Brief> Output the data word for word. Begin at its first line and end at the line with "Task: Click the checkmark".

Source information>

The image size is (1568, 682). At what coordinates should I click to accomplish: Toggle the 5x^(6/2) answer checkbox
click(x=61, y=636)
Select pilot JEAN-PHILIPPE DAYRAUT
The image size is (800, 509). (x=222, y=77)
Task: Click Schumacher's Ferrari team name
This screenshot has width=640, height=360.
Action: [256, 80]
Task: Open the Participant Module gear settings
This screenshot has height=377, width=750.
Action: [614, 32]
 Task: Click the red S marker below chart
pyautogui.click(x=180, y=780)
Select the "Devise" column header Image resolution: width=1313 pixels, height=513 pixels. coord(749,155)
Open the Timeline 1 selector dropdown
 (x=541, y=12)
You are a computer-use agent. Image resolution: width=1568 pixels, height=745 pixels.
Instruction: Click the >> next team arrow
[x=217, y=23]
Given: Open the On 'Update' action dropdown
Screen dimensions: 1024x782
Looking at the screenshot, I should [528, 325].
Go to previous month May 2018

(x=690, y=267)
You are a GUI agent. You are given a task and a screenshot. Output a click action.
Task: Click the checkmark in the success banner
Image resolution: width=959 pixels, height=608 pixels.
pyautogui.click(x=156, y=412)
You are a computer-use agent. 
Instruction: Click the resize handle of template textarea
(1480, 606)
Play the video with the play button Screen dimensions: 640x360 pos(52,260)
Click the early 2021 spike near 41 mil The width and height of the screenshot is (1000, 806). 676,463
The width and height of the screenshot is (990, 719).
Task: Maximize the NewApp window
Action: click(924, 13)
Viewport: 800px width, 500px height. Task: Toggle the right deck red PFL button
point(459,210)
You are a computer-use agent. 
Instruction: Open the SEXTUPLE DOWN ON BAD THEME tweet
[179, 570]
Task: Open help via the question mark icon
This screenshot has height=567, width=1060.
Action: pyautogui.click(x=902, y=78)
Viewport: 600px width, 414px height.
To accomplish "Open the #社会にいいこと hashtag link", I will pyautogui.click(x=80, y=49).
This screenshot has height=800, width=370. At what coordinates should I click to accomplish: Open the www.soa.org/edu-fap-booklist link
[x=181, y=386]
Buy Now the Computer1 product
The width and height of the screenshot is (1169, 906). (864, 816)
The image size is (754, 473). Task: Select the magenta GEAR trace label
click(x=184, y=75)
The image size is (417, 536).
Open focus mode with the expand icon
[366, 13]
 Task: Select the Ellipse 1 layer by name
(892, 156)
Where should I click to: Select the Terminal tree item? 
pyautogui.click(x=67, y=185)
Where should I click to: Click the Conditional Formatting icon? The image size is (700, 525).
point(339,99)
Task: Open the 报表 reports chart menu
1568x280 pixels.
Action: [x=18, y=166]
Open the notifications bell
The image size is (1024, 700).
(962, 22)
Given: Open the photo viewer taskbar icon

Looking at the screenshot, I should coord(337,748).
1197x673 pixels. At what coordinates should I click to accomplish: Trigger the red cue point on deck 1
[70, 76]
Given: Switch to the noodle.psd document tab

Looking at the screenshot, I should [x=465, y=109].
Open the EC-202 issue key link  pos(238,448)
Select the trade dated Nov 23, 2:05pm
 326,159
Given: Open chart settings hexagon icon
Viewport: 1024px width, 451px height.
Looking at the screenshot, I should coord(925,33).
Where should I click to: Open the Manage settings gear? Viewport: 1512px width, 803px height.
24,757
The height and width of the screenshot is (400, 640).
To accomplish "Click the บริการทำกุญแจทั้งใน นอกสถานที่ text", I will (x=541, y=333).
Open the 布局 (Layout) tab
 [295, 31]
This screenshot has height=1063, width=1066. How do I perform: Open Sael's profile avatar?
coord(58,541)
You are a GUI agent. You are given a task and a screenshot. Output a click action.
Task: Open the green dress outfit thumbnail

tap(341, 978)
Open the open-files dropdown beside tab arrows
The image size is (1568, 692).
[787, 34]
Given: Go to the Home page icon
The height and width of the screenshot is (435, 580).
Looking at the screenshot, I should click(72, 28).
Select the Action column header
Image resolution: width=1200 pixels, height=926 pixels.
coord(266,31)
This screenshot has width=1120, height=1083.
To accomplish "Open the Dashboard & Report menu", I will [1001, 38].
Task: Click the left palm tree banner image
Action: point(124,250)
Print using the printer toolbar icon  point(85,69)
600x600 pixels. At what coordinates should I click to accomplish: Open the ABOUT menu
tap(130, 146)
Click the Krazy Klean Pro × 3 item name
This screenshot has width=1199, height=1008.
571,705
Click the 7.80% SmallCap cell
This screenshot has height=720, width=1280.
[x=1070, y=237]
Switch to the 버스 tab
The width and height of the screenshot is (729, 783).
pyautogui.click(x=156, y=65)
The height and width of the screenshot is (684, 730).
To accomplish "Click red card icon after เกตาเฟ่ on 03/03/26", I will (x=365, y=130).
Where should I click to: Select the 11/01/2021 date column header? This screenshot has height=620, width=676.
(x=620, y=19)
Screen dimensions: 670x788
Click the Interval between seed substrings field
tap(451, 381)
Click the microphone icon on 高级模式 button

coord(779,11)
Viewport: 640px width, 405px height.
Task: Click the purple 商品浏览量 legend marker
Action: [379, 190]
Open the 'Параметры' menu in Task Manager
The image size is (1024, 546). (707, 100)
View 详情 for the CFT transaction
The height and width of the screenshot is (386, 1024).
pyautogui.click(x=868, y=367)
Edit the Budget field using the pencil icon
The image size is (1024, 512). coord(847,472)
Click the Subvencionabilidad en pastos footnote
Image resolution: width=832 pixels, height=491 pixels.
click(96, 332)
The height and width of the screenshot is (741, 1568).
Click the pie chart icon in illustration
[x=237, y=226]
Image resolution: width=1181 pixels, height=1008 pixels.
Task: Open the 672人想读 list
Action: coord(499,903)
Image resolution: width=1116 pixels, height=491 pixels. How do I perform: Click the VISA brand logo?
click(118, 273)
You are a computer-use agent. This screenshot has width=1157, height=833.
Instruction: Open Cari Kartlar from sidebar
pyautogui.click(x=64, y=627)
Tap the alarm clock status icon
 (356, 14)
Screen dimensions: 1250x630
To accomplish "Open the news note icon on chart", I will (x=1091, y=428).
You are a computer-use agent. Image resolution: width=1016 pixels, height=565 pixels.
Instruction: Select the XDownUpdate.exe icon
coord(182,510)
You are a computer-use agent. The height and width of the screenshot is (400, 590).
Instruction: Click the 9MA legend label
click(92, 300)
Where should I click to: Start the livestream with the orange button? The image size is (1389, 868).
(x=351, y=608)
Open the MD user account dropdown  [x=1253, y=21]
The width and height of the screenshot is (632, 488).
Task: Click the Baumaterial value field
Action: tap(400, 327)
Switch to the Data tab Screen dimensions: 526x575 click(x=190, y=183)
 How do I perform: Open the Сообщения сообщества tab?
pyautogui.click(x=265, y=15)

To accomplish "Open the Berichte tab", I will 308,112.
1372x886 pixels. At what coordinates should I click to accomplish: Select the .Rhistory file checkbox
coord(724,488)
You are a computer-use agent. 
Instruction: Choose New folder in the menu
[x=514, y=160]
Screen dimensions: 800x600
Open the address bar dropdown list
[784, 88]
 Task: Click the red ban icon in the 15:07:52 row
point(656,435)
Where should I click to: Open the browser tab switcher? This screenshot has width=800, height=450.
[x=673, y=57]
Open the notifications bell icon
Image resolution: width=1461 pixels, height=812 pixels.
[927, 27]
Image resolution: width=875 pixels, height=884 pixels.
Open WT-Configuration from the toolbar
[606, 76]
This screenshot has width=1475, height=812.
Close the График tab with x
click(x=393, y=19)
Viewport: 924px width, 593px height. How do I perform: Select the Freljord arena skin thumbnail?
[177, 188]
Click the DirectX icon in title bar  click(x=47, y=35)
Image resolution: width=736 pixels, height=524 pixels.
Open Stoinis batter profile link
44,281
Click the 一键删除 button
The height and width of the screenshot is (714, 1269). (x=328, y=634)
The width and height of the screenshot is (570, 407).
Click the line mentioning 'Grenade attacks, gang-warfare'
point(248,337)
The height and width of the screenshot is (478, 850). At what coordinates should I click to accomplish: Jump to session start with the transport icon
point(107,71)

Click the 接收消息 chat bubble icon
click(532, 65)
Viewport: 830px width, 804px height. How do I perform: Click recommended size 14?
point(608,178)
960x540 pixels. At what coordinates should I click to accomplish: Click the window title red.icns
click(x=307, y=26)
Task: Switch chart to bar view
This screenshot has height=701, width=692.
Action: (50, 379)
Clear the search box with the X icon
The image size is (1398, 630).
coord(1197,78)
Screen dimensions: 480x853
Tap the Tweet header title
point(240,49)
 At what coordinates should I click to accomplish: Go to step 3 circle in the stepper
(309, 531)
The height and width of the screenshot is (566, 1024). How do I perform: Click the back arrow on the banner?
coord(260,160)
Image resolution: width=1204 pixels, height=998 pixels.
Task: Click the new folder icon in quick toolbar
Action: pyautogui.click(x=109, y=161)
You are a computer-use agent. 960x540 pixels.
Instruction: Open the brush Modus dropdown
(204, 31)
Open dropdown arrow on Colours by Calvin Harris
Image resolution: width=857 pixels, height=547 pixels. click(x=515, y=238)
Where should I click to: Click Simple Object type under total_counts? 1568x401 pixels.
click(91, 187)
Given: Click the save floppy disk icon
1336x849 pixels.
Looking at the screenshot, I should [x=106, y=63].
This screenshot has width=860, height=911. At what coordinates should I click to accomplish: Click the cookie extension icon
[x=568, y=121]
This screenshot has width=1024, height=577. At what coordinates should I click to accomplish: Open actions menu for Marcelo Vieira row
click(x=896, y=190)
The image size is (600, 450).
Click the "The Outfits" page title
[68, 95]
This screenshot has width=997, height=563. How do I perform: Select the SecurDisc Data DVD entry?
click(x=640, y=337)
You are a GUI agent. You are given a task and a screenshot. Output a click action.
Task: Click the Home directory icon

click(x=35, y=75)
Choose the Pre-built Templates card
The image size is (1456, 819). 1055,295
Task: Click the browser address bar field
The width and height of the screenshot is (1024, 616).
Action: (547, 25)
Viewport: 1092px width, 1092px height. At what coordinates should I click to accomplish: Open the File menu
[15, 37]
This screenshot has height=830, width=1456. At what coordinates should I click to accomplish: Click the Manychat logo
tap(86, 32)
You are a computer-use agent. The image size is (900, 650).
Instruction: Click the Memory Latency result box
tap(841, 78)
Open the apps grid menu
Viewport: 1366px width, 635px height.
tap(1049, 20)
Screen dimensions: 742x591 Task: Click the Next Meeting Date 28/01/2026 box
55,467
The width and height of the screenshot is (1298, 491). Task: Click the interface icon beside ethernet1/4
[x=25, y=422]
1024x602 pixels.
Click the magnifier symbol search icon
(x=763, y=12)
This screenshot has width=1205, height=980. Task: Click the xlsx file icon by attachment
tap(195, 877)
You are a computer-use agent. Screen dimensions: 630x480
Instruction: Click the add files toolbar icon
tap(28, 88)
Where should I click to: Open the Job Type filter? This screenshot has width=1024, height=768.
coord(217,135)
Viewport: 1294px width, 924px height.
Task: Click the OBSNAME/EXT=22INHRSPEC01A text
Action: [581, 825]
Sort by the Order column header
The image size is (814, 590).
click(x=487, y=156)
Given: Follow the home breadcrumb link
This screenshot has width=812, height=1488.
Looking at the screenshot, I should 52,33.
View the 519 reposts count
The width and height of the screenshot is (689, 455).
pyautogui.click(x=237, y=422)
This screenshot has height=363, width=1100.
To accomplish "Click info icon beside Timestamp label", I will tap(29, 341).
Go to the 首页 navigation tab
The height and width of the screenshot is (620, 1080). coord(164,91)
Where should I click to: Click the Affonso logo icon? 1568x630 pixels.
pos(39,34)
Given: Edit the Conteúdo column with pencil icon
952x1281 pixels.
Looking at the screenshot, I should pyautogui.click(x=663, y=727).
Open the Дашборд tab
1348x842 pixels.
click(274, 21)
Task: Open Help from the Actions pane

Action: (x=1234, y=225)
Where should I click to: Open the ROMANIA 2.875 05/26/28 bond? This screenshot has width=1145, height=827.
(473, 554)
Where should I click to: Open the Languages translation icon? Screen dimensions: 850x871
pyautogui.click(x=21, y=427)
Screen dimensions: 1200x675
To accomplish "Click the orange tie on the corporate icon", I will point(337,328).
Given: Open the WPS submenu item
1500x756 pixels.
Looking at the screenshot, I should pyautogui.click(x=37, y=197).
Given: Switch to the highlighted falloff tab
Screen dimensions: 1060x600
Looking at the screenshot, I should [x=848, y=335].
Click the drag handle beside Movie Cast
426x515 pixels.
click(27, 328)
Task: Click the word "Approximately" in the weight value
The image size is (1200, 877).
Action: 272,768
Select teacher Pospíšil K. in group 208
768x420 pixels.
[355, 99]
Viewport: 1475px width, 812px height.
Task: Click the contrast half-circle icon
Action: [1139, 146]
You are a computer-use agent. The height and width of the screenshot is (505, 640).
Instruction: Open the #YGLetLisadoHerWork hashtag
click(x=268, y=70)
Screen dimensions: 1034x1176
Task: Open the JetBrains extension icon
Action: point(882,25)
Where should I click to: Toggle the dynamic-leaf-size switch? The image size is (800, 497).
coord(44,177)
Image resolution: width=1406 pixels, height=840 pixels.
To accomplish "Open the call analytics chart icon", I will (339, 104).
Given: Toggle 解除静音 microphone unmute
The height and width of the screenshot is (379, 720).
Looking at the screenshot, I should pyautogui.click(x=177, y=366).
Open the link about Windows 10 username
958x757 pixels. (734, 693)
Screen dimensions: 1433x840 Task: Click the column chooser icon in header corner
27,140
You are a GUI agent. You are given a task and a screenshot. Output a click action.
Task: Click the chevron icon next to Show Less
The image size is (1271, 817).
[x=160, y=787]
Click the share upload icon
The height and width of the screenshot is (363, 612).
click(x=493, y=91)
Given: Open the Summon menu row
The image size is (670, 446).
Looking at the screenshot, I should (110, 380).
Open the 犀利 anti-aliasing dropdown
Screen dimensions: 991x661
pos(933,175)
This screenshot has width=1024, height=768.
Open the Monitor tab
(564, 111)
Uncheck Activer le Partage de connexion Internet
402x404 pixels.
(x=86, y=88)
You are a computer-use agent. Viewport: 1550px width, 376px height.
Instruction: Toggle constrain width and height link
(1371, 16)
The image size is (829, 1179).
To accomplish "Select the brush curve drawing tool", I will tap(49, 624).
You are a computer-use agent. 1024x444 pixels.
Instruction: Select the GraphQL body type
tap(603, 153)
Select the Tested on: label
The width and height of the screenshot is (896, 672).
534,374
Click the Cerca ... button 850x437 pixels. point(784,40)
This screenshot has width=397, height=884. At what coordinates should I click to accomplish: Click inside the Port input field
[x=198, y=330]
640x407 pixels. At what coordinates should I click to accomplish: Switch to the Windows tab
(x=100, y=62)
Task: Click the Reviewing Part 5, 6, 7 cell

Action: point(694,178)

Written answer>
The image size is (1568, 682). At what coordinates should I click to accomplish: Toggle the 5x^(6/2) answer checkbox
click(x=61, y=636)
Select pilot JEAN-PHILIPPE DAYRAUT
The image size is (800, 509). (x=222, y=77)
Task: Click Schumacher's Ferrari team name
This screenshot has width=640, height=360.
Action: [256, 80]
Task: Open the Participant Module gear settings
This screenshot has height=377, width=750.
Action: [614, 32]
 Task: Click the red S marker below chart
pyautogui.click(x=180, y=780)
Select the "Devise" column header Image resolution: width=1313 pixels, height=513 pixels. coord(749,155)
Open the Timeline 1 selector dropdown
 (x=541, y=12)
You are a computer-use agent. Image resolution: width=1568 pixels, height=745 pixels.
Instruction: Click the >> next team arrow
[x=217, y=23]
Given: Open the On 'Update' action dropdown
Screen dimensions: 1024x782
Looking at the screenshot, I should [528, 325].
Go to previous month May 2018

(x=690, y=267)
You are a GUI agent. You are given a task and a screenshot. Output a click action.
Task: Click the checkmark in the success banner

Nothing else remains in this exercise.